Empyr part en live

Empyr part en live

Les plus sceptiques auront rangé Benoît Poher, Frédéric Duquesne, Benoit Julliard, Florian Dubos et Jocelyn Moze dans leurs cartons d’adolescence. Parmi les copies de philo, les sacs Eastpak défoncés et les lettres d’amour de Justin/Justine-le/la-canon-de-la-troisième-C. Sauf que, Empyr, C’est bien plus que ça. Déjà « The Peaceful Riot », le premier album de la formation avait permis à chacun d’évacuer les frustrations, de marquer une rupture avec leurs expériences passées. De la musique contemplative, progressive, très rock, métal et des limites, notamment en concert. Mais l’ensemble restait  néanmoins qualitatif.
Avec « Unicorn », Empyr passe au niveau supérieur. Un album chaud, énergétique, hédoniste, optimiste. Un disque charnel, aphrodisiaque, presque érotique, enregistré en puzzle, comme on écrit une belle histoire.

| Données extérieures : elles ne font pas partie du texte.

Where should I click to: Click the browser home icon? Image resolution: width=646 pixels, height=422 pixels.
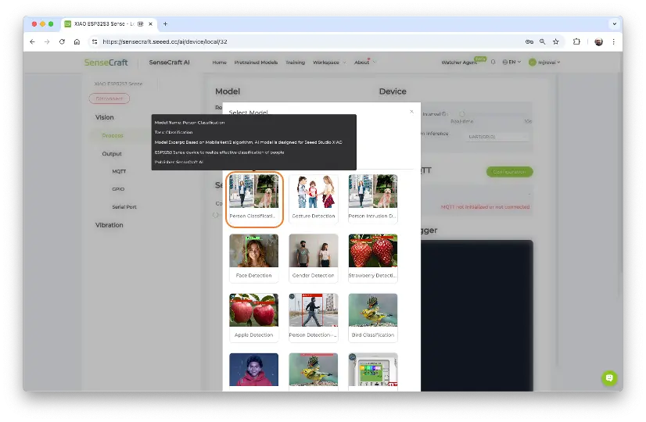(x=77, y=41)
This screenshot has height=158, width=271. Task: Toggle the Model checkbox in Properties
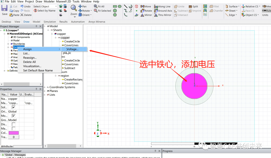14,116
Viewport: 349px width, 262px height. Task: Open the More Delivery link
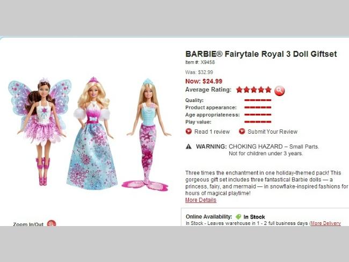(x=325, y=223)
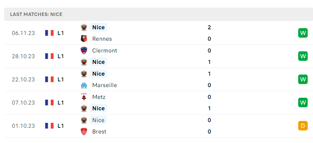Viewport: 313px width, 143px height.
Task: Click the French flag on 28.10.23 row
Action: click(x=49, y=56)
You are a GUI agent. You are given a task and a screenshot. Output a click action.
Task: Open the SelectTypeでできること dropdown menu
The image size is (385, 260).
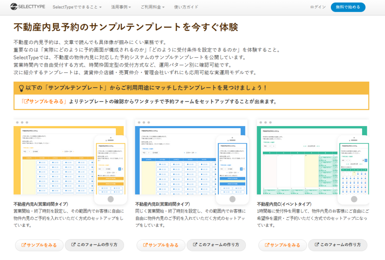76,6
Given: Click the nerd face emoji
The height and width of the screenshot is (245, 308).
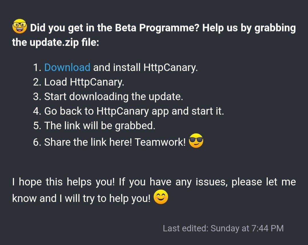Looking at the screenshot, I should pyautogui.click(x=19, y=28).
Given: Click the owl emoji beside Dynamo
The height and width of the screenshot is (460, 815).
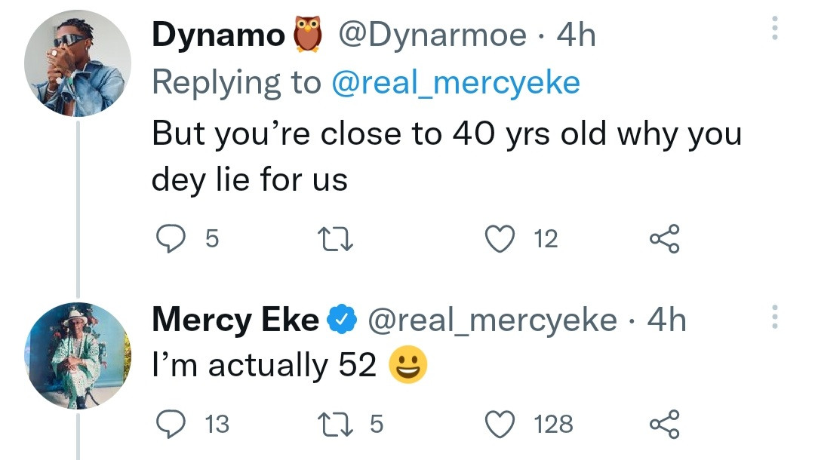Looking at the screenshot, I should 306,35.
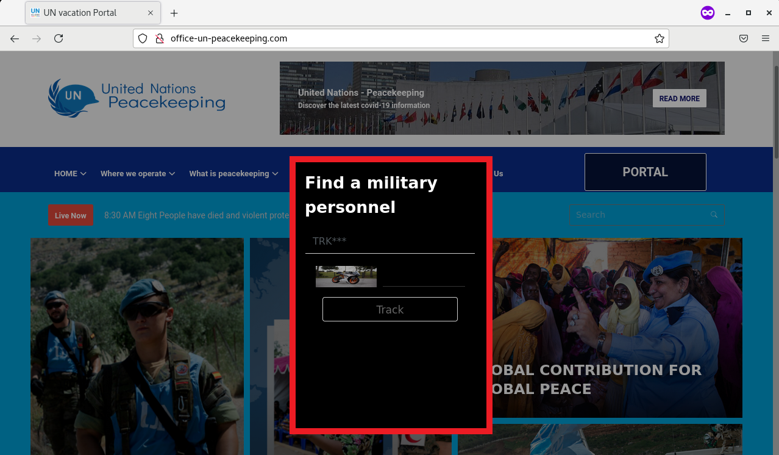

Produit comme son prédécesseur par Ken Andrews (Black Rebel Motorcycle ClubNine Inch NailsBeck…), enregistré en plein hiver au studio ICP de Bruxelles, « Unicorn » sonne plus britannique, plus pop, plus léger, plus lumineux et surtout bien plus sensuel que « The Peaceful Riot ». Preuve en est avec « It’s Gonna Be », un lancinant appel à la joie instantanée, un équilibre impeccable entre électro et rock.